4. Configure Helm Values
Start from the base values file in the reference repository and customise at minimum:
global:
enterpriseLicenseSecretRef: "testkube-license"
domain: "testkube.example.com"
ingress:
enabled: true
credentials:
masterPassword:
secretKeyRef:
name: testkube-master-password
key: password
certificateProvider: "cert-manager"
certManager:
issuerRef: "letsencrypt-prod"
Configure your identity provider connector under dex.configTemplate.additionalConfig.
See SSO / Identity Providers for detailed examples.
5. Configure S3 Storage
Using AWS S3 instead of the default in-cluster MinIO is recommended for production EKS deployments. Two authentication methods are available — choose one:
| Method | When to use |
|---|---|
| EKS Pod Identity (recommended) | EKS 1.24+. Simpler setup, no OIDC provider needed. |
| IRSA (IAM Roles for Service Accounts) | EKS 1.21+, legacy clusters, or when the Pod Identity Agent cannot be installed. |
Common Steps
Create the S3 Bucket
aws s3 mb s3://<S3_BUCKET_NAME> --region <AWS_REGION>
Create the IAM Policy
{
"Version": "2012-10-17",
"Statement": [
{
"Effect": "Allow",
"Action": ["s3:ListBucket", "s3:GetBucketLocation"],
"Resource": "arn:aws:s3:::<S3_BUCKET_NAME>"
},
{
"Effect": "Allow",
"Action": ["s3:GetObject", "s3:PutObject", "s3:DeleteObject"],
"Resource": "arn:aws:s3:::<S3_BUCKET_NAME>/*"
}
]
}
aws iam create-policy \
--policy-name TestkubeS3Access \
--policy-document file://iam-policy-s3.json
Configure CORS
To allow the Dashboard to retrieve workflow artifacts directly from S3:
aws s3api put-bucket-cors --bucket <S3_BUCKET_NAME> --cors-configuration '{
"CORSRules": [{
"AllowedOrigins": ["https://dashboard.testkube.example.com"],
"AllowedMethods": ["GET", "OPTIONS"],
"AllowedHeaders": ["*"],
"ExposeHeaders": ["Content-Length", "Content-Type", "ETag"],
"MaxAgeSeconds": 3600
}]
}'
Helm Values for S3
Both methods share the same storage configuration.
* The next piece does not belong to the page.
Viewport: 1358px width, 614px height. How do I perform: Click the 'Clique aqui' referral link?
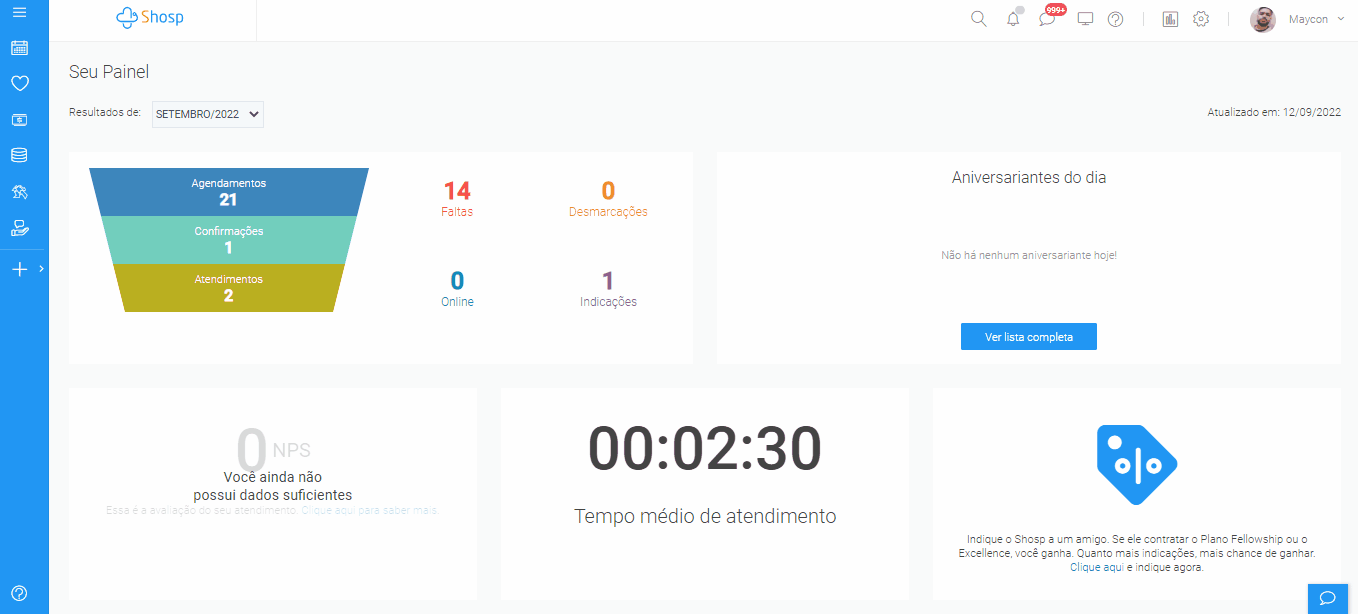(x=1097, y=567)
Add or merge this into your values:
global:
storage:
endpoint: "s3.amazonaws.com"
region: "<AWS_REGION>"
outputsBucket: "<S3_BUCKET_NAME>"
secure: true
accessKeyId: ""
secretAccessKey: ""
minio:
enabled: false
accessKeyId and secretAccessKey must be set to "" (empty string, not omitted) so that the
SDK falls back to IAM-based authentication.
Option A — EKS Pod Identity
EKS Pod Identity eliminates the need for OIDC provider configuration and service account annotations. The Pod Identity Agent runs as a DaemonSet and injects credentials directly into pods.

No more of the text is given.